Tillius 04-09-2006 07:34 PM

[QUOTE=KurtCobain2902]So I have been going out with this girl a little while (like 2 days) and I'm going to kiss her for the first time tomorrow. I was just wondering what time of day I should do it at. Usually, I get to school and see her before 1st period, then I see her after at lunch, and then I walk her to her bus after school. so, should I do it when I walk her to her bus or what? Also, is there any way to deal with the nervousness? It's insane how nervous I get. I was going to kiss her earlier, but I got too scared and pussied out.[/QUOTE]
/agrees with what the others said.

Don't plan it. Just let it all come naturally, and it will be a better first kiss.

White 04-09-2006 07:48 PM

Ya!. Alright. Well Theres a girl i ahve been liking for some time now. But she has ahd a Boyfriend, so i don't wanna be a jerk and try to break them up, so im happy for her, but ya, I found out today that she talks about my all the time, and that "For some reason" her and her boyfriend are having troubles now, like big ones, so should I try and fix them just so she can be happy, or should I stay out, or should i just try to amke it worse.???

Jom 04-09-2006 07:56 PM

[QUOTE=Chaindrive]I want the guy in your avatar. Who is it?[/QUOTE]

: |

I may be legal, but there's nooooooooo way you should be lusting after the guy in my avatar.

[url=IT'S GINGER FROM THE WILDHEARTS LOL] [/url]

Tillius 04-09-2006 07:56 PM

[QUOTE=White]Ya!. Alright. Well Theres a girl i ahve been liking for some time now. But she has ahd a Boyfriend, so i don't wanna be a jerk and try to break them up, so im happy for her, but ya, I found out today that she talks about my all the time, and that "For some reason" her and her boyfriend are having troubles now, like big ones, so should I try and fix them just so she can be happy, or should I stay out, or should i just try to amke it worse.???[/QUOTE]
This is what you need to do. (yay, I'm giving advice in here again)

If you like this girl, then you DEFINITELY do not need to be trying to help her relationship out. I mean, I'm not trying to sound wrong here, but you want it to end.
Now, as for trying to break it up, no.
If she realizes that this is what you're doing, she's gonna think you're an as[size=2]sshole[/size], and really only thinking of yourself.
Just flirt with her a bit, nothing wrong with that. She'll end up realizing your feelings, but without you having to do anything big, and if she breaks up with her boyfriend, then you'll be there for her.

And then, since they're having problems, there's always the chance that she'll break up with him FOR you.

Special Brew 04-09-2006 08:02 PM

[QUOTE=Wizard.]I want to go meet some new girls. The two girls I'm close to now aren't the kind of girls I want at the moment. I want someone just to have fun, that I can trust without worrying abuot. I don't want love, I just want fun, but not a slut or someone who is just going to dump me after a few weeks, I'd like it to last for awhile. I've never really gone "hunting" for a girl or whatever, usually I'm close friends with a girl before I date them. I'm not sure how I would go about meeting new people when I don't have school or anything, I'm I'm extremely antisocial. Any suggestions?[/QUOTE]
Respond 'cause you love me, and I modified slightly. Also, I will be getting a job soon, so I guess that should put me in a few more social situations.

- **TASKS TO COMPLETE**:
- 1) In the records, swap "screenshot" for "image" and write out the lines from the first record through the line containing "Action: click(x=251, y=650)", with everything else left unchanged.
- 2) Carry on the dating-advice forum thread from the point where it stops.
The records that follow the text are unrelated to it.

- **DATA FOR THE TASK**:
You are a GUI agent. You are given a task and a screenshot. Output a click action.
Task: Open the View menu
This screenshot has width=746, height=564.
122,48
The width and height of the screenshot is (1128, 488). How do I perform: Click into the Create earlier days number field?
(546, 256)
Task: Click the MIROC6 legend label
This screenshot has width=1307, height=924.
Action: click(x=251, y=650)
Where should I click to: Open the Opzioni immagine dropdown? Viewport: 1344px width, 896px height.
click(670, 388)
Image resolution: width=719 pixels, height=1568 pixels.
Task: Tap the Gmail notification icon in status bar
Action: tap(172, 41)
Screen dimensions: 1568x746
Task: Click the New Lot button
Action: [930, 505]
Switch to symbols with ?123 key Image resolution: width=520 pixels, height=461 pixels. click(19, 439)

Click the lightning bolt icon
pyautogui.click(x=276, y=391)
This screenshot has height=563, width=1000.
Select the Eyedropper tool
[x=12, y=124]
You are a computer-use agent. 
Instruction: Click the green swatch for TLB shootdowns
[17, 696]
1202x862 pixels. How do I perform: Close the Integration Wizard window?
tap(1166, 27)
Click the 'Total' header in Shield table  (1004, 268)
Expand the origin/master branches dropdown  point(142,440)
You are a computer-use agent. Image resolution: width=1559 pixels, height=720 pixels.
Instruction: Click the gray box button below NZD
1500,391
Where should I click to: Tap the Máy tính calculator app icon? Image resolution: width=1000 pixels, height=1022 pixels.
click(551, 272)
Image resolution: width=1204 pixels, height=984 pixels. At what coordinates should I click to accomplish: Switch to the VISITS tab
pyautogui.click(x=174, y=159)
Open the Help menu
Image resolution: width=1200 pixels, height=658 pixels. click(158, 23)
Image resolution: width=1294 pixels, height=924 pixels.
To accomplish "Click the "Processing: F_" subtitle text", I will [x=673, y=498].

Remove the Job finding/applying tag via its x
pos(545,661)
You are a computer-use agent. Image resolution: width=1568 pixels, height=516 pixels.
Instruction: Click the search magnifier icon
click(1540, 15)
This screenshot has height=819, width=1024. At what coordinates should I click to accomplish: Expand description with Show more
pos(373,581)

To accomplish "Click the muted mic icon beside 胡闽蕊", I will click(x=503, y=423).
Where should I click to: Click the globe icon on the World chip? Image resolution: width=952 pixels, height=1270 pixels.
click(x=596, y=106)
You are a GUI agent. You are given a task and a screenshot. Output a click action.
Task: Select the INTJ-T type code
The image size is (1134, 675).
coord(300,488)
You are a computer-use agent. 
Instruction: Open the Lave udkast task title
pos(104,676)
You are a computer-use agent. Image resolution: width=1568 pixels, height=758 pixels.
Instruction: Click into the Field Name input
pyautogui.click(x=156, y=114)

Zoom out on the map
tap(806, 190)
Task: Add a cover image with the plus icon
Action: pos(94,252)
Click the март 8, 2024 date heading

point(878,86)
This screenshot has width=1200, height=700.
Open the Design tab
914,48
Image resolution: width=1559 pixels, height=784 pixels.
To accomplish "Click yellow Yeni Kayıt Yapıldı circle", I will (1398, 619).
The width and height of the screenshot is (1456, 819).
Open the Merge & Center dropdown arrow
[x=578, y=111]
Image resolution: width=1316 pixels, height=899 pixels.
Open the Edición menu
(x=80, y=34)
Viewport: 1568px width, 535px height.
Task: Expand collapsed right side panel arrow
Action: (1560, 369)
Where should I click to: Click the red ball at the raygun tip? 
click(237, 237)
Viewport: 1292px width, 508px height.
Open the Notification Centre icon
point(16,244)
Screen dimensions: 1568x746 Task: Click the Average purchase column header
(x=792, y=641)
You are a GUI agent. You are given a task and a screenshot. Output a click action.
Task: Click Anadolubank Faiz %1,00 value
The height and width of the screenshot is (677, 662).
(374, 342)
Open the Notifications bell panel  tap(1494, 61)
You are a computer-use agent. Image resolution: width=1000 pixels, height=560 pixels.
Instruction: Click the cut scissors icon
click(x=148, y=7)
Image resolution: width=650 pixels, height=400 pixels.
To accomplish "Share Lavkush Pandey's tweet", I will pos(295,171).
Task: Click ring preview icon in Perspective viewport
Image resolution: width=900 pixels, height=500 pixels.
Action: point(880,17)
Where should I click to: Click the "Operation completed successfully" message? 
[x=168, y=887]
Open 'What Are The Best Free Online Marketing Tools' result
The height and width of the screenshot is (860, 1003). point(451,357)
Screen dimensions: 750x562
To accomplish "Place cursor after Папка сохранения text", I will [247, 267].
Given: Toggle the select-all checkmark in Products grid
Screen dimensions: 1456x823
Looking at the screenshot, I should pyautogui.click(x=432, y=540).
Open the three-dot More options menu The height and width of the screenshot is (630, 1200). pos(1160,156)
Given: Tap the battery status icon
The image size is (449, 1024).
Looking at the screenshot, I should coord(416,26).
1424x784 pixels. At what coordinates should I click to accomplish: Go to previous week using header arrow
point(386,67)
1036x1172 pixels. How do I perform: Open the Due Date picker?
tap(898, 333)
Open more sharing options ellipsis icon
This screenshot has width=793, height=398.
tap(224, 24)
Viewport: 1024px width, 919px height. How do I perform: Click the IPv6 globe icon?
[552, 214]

- **ANSWERS BELOW**:
- 1)
You are a GUI agent. You are given a task and a image. Output a click action.
Task: Open the View menu
This image has width=746, height=564.
122,48
The width and height of the image is (1128, 488). How do I perform: Click into the Create earlier days number field?
(546, 256)
Task: Click the MIROC6 legend label
This image has width=1307, height=924.
Action: click(x=251, y=650)

- 2)
When I'm out with people, I end up seeming like a jerk 'cause I don't know how to respond or start conversation, and I'm way nervous. I just never think of what to say when the time comes.

Also, I'm talking to tons of girls on Myspace, but I don't know how to take the initiative and see if they would like to meet up at a local show or something, lol. Myspace makes it easier to say what I should though, but I don't know how I can make someone moderately interested in me through the internet.

I don't really know what I'm asking, but if all I just typed makes sense, give me some pointers.

Tillius 04-09-2006 08:06 PM

How old are you, Wizard?

Special Brew 04-09-2006 08:09 PM

17 :/

I'm Dmaien Rhodes, if you don't remember.

Jom 04-09-2006 08:10 PM

Meh, mySpazz is pretty scary, even for girls. I got this message today from some girl with bigger boobs than my head... and I wear a size 8 hat comfortably:

[i]Hi :) I like your profile!!!
Have u heard about "Do you like"? It is very funny site. The thing is, they show you a pic of a girls and ask if u like them. You answer Yes or No. If you do they send them your pic and ask the same. If you both like eachother you can get in-touch and meet up.
Do you like me???
if yes you will be my future sympathy![/i]

... well, isn't that lovely. This slut's a few sausages short of a barbecue, as if you couldn't tell already.

My favorite part was the last line: [b][Y]ou will be my future sympathy![/b]

I've pondered this for about 12.8 seconds. How the hell does she know that she's supposed to take pity on me? A future "sympathy?" Wouldn't that set a red flag off for you? Heh, whatever.

Oh, and did she mean her future [i]symphony[/i]?

Maybe she plays the porkflute, I don't know. I'm not desperate enough to find out.

However, I do propose the following scenario of some poor soul who responds to Balloon Boobs:

"So, baby, what do you look for in a guy?"

Future Sympathy Girl: "My FIST!"

"Wwwwwwhhhhhhaaaaaaaaattttttttttt!"

///

Right, so that was my thought of the day.

Damien: you can't think of it as "going hunting." I know you didn't mean it literally, but you should consider Steerpike's boot-camp-esque keeping a journal. There are lots of ways to start a conversation with someone.

You can't really interest a girl if you don't talk to her. PERIOD.

You can't interest a girl if you are boring.

A girl doesn't have to be 'interested' in you to talk to you. And the more you talk to them, the more likely they are to become interested... unless you suck, of course :-D

I promise you, I have never had a girlfriend that I didn't talk to prior to being with her. Further, I promise that failing with a girl you 'like' will not cause you any health problems... and if it does, take that as sign that you are over-reacting.

To continue, it's going to be very rare that you ever approach a girl who has already decided she likes you (unless you look like an underwear model).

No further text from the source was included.